- Location of Singida Wind Power Station
- Country: Tanzania
- Location: Singida, Singida Region
- Coordinates: 04°53′58″S 34°47′22″E﻿ / ﻿4.89944°S 34.78944°E
- Status: Under construction
- Commission date: 2017(Expected)
- Owner: Wind East Africa Limited

Thermal power station
- Primary fuel: Wind power

Power generation
- Nameplate capacity: 100 MW (130,000 hp)

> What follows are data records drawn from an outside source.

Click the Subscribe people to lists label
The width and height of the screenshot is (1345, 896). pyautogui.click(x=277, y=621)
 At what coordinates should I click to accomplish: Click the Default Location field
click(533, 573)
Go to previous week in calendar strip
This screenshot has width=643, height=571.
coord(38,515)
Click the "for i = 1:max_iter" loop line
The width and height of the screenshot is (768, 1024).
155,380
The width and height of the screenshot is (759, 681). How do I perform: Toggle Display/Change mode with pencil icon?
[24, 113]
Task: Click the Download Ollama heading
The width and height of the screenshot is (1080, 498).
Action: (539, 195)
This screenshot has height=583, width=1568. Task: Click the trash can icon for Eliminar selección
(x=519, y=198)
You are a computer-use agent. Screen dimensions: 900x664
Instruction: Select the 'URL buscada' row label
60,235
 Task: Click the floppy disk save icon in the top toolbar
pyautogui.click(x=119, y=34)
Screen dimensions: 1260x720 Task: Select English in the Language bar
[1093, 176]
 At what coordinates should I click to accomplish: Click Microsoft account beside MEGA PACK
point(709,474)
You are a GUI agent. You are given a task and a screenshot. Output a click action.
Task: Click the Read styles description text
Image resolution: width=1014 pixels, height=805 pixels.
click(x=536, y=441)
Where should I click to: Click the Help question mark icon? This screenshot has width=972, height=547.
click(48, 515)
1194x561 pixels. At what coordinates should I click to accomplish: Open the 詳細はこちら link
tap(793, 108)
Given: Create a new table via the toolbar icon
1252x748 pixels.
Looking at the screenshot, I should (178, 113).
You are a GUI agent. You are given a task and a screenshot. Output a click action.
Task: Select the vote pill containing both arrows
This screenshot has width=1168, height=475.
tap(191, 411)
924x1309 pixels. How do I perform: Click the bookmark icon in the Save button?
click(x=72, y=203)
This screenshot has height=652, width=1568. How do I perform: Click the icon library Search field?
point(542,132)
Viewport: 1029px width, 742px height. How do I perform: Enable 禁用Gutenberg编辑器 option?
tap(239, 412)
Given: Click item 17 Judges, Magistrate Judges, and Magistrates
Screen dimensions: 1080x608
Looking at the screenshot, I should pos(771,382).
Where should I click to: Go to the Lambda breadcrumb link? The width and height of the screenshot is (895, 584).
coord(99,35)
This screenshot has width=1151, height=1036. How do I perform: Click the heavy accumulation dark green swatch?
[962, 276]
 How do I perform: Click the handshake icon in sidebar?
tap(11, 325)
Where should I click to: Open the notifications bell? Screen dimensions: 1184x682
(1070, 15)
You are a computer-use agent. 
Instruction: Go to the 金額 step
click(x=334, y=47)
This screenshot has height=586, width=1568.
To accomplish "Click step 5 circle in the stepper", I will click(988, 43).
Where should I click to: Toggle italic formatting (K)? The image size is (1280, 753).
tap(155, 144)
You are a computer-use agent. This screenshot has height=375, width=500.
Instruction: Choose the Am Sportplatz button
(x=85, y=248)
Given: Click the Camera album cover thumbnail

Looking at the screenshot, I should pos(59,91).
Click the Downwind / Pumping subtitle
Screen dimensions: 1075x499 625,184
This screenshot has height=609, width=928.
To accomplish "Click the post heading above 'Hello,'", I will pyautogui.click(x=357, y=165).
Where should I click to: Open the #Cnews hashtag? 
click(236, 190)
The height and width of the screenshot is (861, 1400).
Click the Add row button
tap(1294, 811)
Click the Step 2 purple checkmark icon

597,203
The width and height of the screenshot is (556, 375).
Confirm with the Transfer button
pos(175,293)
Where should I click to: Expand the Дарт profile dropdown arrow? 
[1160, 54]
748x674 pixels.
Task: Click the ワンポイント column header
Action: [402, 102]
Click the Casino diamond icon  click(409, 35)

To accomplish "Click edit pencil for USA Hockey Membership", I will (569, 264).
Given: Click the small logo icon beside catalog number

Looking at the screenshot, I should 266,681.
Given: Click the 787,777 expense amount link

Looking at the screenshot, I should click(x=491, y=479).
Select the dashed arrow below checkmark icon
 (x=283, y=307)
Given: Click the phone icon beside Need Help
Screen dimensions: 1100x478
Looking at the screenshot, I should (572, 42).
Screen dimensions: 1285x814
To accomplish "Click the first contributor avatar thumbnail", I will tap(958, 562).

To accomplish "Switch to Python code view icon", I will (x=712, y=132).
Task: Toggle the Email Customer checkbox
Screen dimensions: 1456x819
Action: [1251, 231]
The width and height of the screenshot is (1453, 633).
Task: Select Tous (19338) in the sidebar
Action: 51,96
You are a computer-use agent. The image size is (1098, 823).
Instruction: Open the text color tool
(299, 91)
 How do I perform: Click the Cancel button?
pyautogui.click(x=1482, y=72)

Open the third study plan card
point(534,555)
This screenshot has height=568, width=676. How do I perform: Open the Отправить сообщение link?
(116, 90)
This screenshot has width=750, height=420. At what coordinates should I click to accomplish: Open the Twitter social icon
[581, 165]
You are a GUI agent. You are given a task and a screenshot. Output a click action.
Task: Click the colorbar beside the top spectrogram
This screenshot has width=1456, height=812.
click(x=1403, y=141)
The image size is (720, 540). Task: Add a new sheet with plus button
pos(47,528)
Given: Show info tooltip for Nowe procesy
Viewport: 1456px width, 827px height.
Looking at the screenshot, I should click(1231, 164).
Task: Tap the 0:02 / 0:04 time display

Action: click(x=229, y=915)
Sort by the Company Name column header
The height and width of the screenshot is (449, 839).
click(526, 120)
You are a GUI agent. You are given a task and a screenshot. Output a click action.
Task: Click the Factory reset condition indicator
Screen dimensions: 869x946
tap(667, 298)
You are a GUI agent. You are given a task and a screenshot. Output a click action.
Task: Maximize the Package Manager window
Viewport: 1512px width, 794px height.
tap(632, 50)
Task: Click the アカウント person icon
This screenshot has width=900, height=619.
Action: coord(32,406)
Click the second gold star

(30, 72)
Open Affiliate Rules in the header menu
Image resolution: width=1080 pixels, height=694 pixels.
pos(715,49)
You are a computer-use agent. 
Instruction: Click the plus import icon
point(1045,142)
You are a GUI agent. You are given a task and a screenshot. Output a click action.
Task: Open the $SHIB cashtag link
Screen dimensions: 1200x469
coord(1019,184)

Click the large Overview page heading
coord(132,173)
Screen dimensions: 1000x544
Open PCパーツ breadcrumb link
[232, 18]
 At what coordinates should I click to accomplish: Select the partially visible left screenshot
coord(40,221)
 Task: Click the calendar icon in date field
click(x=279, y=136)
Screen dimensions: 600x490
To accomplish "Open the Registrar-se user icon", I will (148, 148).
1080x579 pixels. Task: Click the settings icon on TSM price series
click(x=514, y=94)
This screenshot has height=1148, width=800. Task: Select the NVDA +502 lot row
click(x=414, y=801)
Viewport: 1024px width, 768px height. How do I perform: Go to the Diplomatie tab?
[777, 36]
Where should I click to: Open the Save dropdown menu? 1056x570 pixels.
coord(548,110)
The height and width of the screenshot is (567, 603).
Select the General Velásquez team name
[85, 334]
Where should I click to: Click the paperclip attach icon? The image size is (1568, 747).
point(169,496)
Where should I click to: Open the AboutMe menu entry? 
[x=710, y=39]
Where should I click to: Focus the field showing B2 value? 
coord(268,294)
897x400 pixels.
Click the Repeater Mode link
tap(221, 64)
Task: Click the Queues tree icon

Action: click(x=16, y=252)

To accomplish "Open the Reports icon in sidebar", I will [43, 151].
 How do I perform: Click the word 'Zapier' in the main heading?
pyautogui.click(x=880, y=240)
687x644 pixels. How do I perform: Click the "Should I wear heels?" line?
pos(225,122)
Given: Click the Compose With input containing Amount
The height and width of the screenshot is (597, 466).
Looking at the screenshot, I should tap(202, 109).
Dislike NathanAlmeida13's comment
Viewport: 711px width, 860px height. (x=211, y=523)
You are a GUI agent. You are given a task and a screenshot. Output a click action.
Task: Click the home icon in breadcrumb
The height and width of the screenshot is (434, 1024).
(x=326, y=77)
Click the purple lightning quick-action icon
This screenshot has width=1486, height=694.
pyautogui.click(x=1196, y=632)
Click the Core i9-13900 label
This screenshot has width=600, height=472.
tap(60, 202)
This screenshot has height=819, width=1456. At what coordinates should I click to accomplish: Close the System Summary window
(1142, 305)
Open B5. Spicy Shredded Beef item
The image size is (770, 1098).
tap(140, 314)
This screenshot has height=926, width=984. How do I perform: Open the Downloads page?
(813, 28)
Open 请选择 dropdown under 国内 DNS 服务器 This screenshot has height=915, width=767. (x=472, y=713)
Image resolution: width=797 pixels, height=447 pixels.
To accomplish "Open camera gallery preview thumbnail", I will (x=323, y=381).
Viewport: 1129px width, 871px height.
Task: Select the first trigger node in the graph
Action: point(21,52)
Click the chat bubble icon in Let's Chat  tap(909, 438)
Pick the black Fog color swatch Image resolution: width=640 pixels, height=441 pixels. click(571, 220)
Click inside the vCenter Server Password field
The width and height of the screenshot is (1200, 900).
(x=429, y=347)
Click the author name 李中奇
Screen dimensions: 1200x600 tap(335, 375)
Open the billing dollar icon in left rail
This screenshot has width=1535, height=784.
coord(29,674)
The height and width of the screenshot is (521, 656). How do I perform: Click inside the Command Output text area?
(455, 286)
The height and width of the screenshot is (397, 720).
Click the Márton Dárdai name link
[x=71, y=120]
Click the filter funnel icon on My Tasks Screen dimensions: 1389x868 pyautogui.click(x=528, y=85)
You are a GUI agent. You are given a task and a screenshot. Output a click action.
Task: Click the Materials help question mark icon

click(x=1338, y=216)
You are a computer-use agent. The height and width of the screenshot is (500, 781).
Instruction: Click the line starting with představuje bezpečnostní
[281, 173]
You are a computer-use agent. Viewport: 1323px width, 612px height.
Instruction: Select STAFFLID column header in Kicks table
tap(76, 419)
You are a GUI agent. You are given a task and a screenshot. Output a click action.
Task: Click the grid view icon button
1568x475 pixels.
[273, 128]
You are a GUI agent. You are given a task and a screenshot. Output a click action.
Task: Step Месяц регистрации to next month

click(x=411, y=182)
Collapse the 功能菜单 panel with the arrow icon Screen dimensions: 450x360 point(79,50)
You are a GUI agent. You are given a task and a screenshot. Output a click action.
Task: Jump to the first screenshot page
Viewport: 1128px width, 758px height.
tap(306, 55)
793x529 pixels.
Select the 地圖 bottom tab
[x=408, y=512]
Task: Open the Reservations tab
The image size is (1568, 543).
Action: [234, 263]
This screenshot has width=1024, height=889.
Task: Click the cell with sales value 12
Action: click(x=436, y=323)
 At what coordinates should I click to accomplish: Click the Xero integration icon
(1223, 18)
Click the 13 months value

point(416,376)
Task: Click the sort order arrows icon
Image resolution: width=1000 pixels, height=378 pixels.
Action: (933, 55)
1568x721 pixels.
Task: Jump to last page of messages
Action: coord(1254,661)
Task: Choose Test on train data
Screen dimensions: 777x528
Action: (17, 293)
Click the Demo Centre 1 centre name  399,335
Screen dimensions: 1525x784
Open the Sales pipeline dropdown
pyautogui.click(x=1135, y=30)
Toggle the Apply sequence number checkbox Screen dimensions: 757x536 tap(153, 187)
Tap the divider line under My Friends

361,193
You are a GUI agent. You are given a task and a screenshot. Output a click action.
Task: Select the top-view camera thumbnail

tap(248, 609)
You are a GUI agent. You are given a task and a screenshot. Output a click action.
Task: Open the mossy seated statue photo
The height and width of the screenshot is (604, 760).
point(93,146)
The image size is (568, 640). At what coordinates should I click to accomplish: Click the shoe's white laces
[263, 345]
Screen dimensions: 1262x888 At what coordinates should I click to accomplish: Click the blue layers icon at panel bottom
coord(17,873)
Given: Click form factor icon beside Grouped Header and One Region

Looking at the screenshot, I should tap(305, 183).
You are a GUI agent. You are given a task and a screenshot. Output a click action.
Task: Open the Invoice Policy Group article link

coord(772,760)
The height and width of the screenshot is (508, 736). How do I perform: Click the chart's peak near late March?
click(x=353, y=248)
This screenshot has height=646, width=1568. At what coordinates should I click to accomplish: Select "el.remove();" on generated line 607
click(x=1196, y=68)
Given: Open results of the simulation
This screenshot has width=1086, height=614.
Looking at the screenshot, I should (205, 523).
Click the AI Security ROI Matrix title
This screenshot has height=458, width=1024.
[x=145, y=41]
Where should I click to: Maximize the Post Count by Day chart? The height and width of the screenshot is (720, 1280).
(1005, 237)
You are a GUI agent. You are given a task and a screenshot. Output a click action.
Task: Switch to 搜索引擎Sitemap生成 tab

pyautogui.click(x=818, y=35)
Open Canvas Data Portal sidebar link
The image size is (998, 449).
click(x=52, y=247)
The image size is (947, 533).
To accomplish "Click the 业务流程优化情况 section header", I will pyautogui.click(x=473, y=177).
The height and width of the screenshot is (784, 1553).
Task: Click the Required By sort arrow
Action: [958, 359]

= Singida Wind Power Station =

Wind farm in Tanzania

Singida Wind Power Station, also Singida Wind Farm, is a potential 100 MW wind-powered electricity power station, under construction in Tanzania.

== Location ==
The power station is located approximately 10 km, by road, south-east of Singida, the capital and largest city in the Singida Region of central Tanzania, about equidistant between Singida and Puma. This about 690 km, by road, west of Dar es Salaam, the commercial capital of Tanzania. The coordinates of the power station are 04°53'58.0"S, 34°47'22.0"E (Latitude:-4.899450; Longitude:34.789432).

== Overview ==
The power station is privately owned by Wind East Africa Limited. The power generated is projected at 100 megawatts and will be sold to the Tanzanian power company Tanesco for integration into the national power grid. The station construction cost is budgeted at US$285 million, and the station is expected to be ready in December 2017.

==Ownership==
The power station is owned by a consortium that consists of Six Telecoms, a Tanzanian company, Aldwych International Limited of the United Kingdom, and the International Finance Corporation, based in Washington, D. C. Wind East Africa Limited is the special purpose vehicle formed by the consortium to develop, own, and operate the power station.